Graphite is also used in aluminum production, as an alloying component in cast iron and in the semiconductor industry.
Graphite, in the form of flakes or expanded graphite, offers the possibility of developing metal-graphite composites. Depending on the content and orientation of the incorporated graphite, it can be used as heat spreader material for thermal management, as a passive damping element for plant and mechanical engineering, or as bearing material for slowly rotating plain bearings. By combining materials, properties such as strength, thermal conductivity, damping factor, the coefficient of thermal expansion and Young’s modulus can be specifically matched to the intended application. Powder-metallurgical production allows the carbide content to be controlled in a targeted manner and graphite contents of up to 90% by volume to be realised without pores.

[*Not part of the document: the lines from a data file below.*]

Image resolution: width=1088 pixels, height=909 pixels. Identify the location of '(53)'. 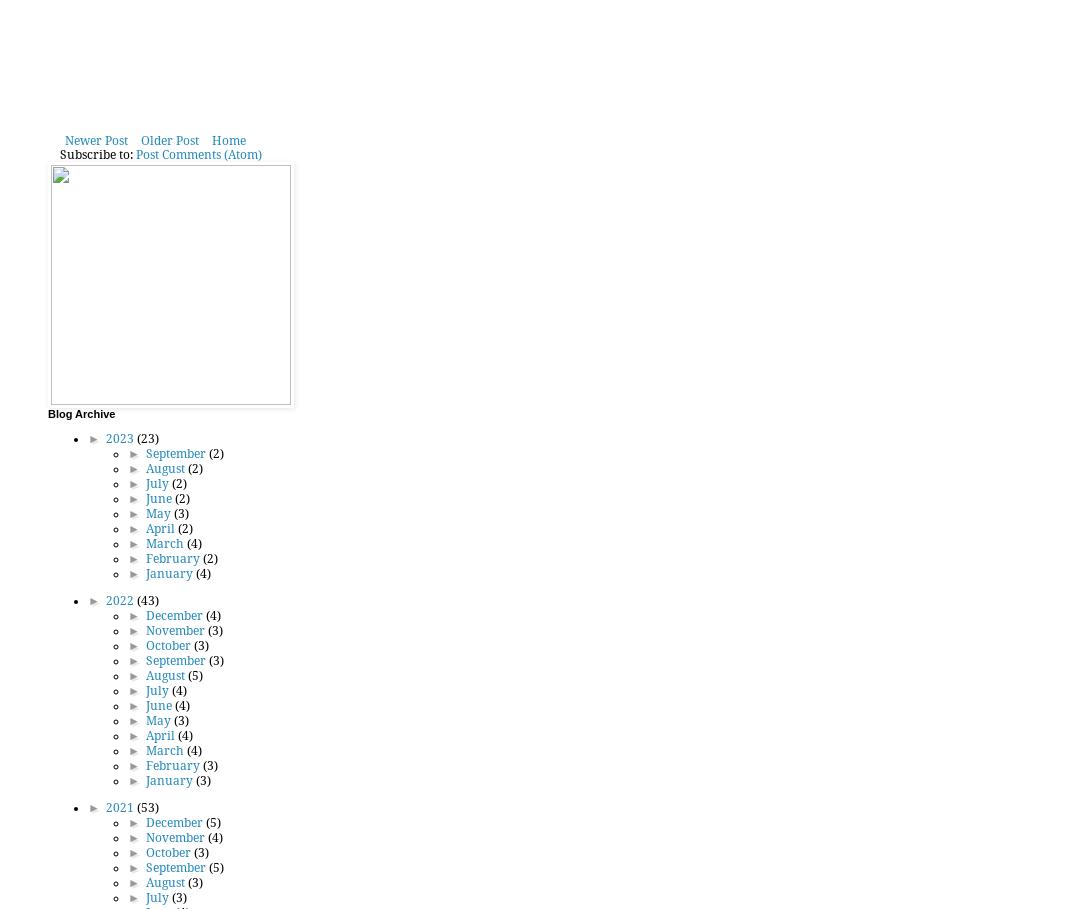
(145, 808).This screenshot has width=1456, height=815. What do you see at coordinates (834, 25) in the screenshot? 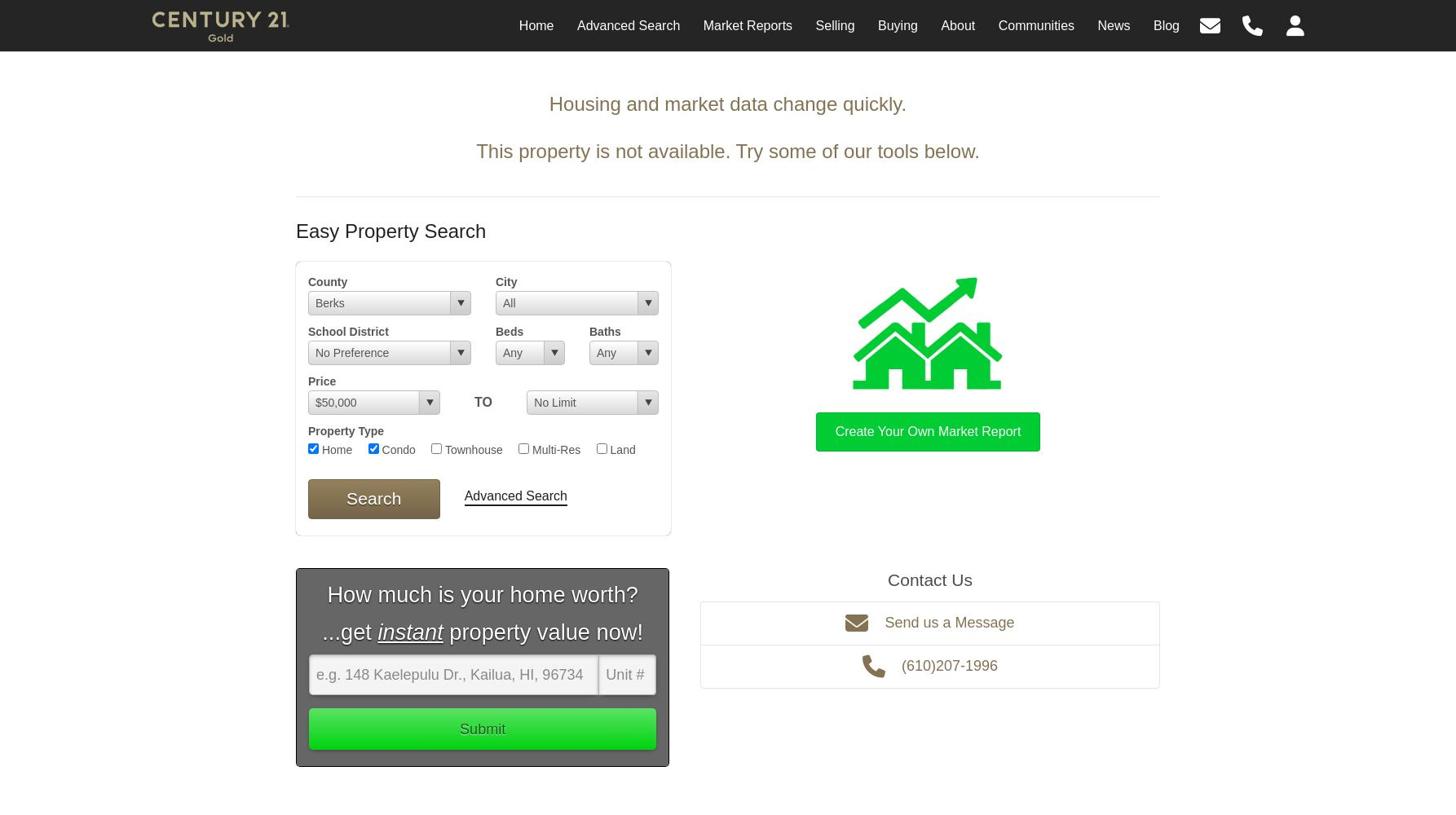
I see `'Selling'` at bounding box center [834, 25]. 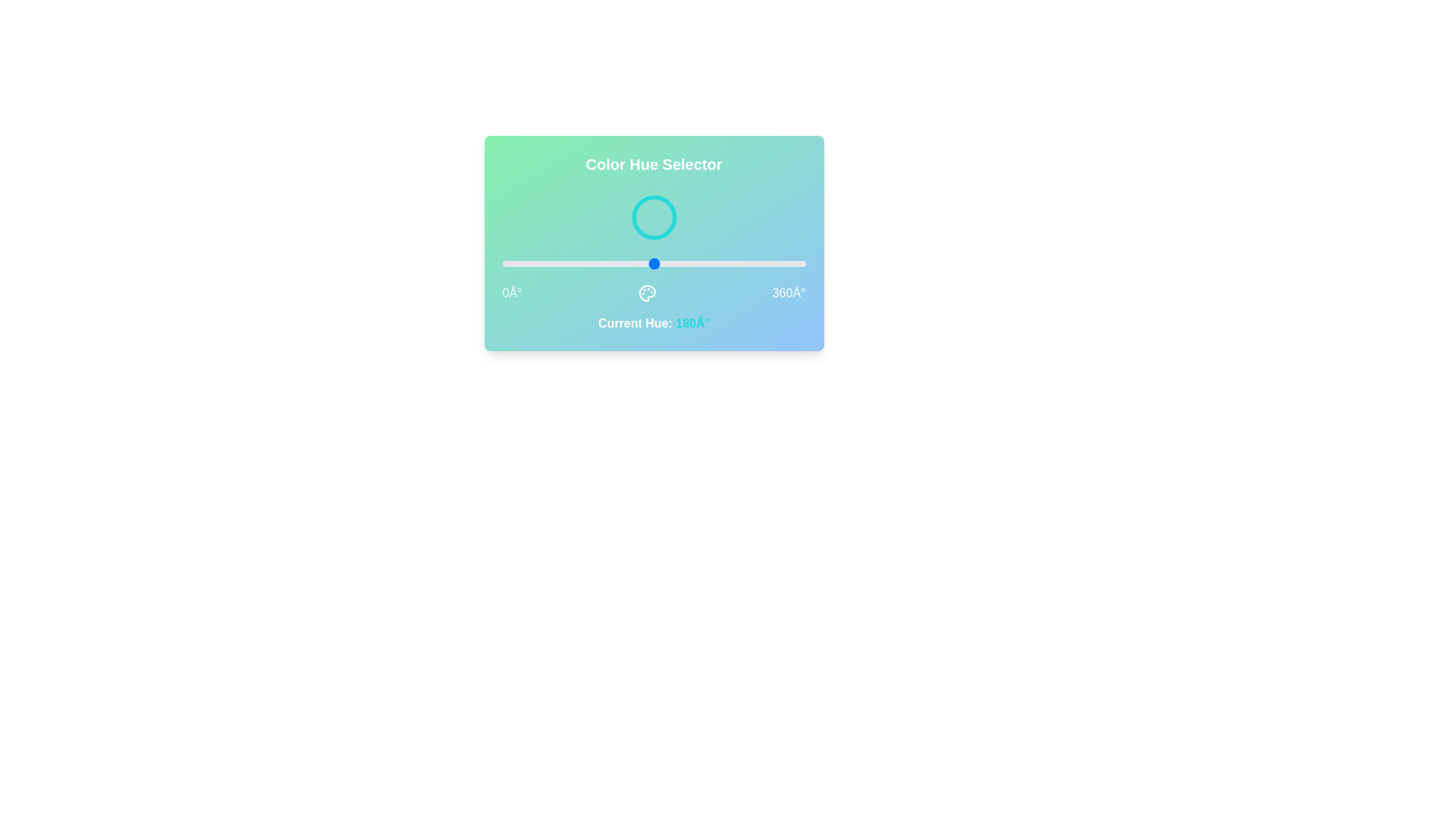 What do you see at coordinates (553, 262) in the screenshot?
I see `the hue value to 61 by interacting with the slider` at bounding box center [553, 262].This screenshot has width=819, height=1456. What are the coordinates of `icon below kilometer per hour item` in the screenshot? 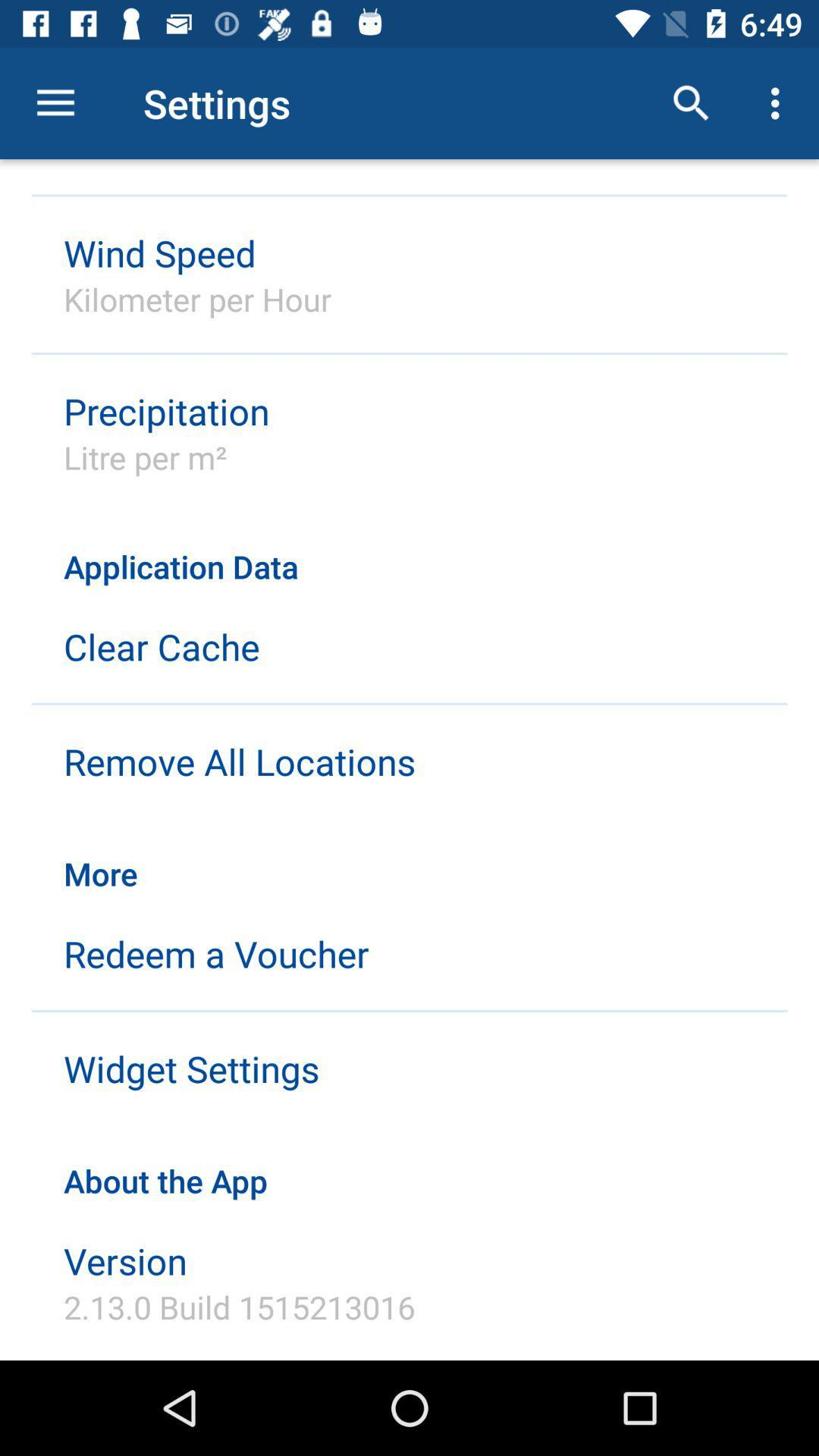 It's located at (166, 411).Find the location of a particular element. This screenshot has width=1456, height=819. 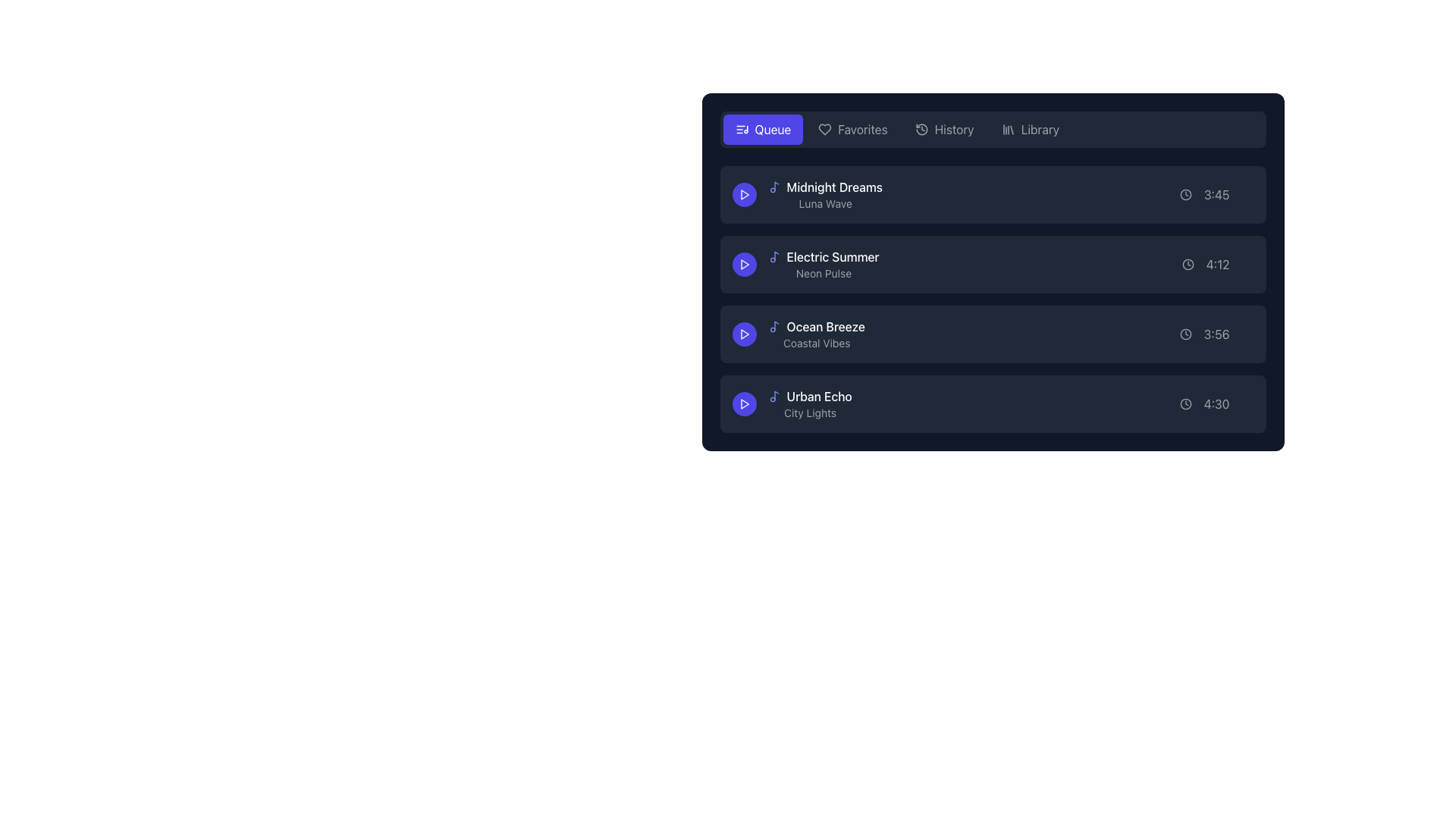

the 'Favorites' text label in the navigation bar is located at coordinates (862, 128). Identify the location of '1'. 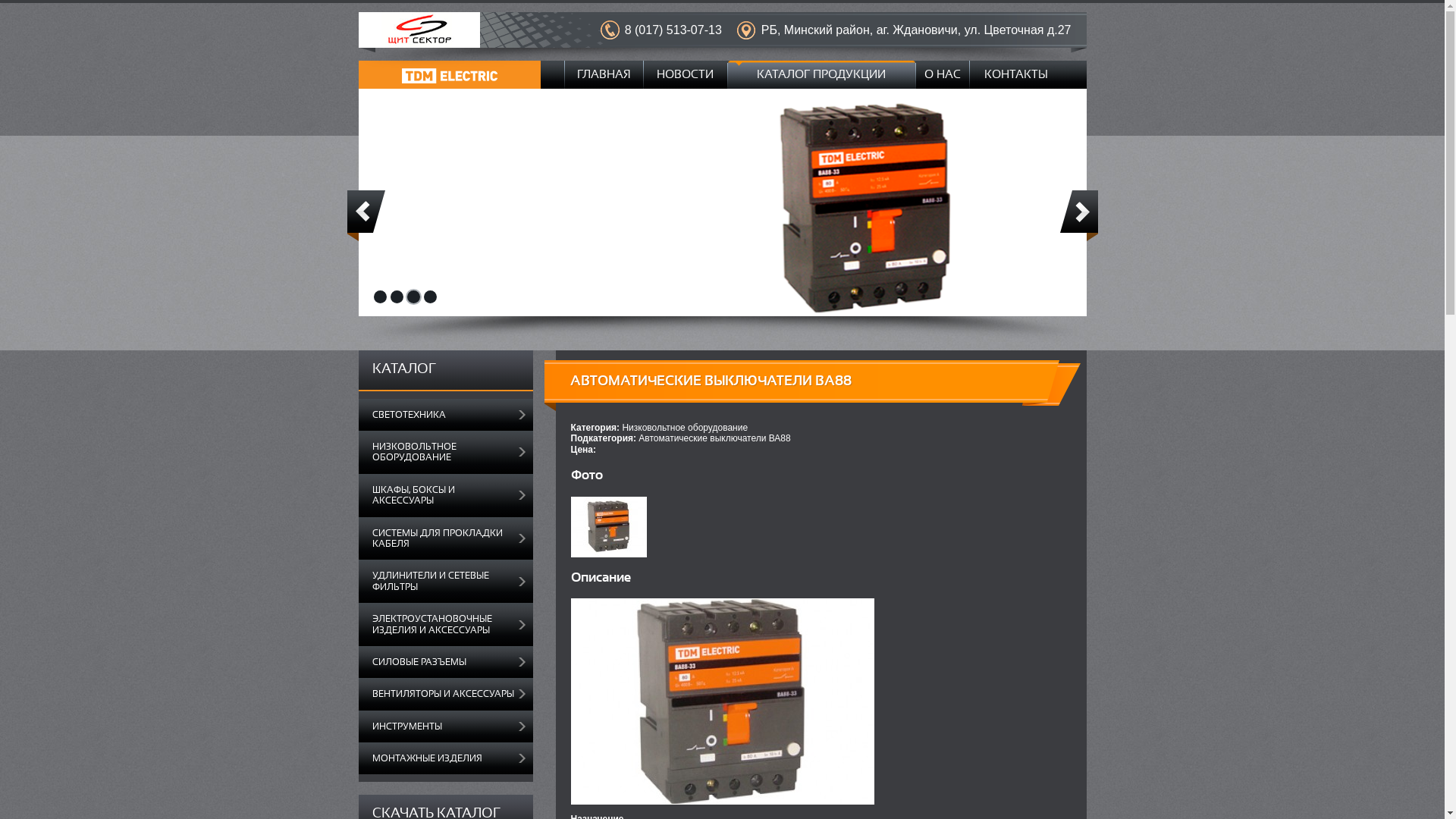
(379, 297).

Mechanical finishing is therefore possible even with very high graphite contents.
Graphite is used in the production of brake pads. The use of graphite powder has the main objective of solid lubrication and friction stabilisation and can serve both as a friction agent and as a binder for brake pads.
Graphite has a long tradition in the production of pencils. Since the 19th century, pencil lead has been fired from a mixture of graphite and clay. While clay gives the hardness and paleness, graphite gives a pencil the properties that can best be described as blackness and softness.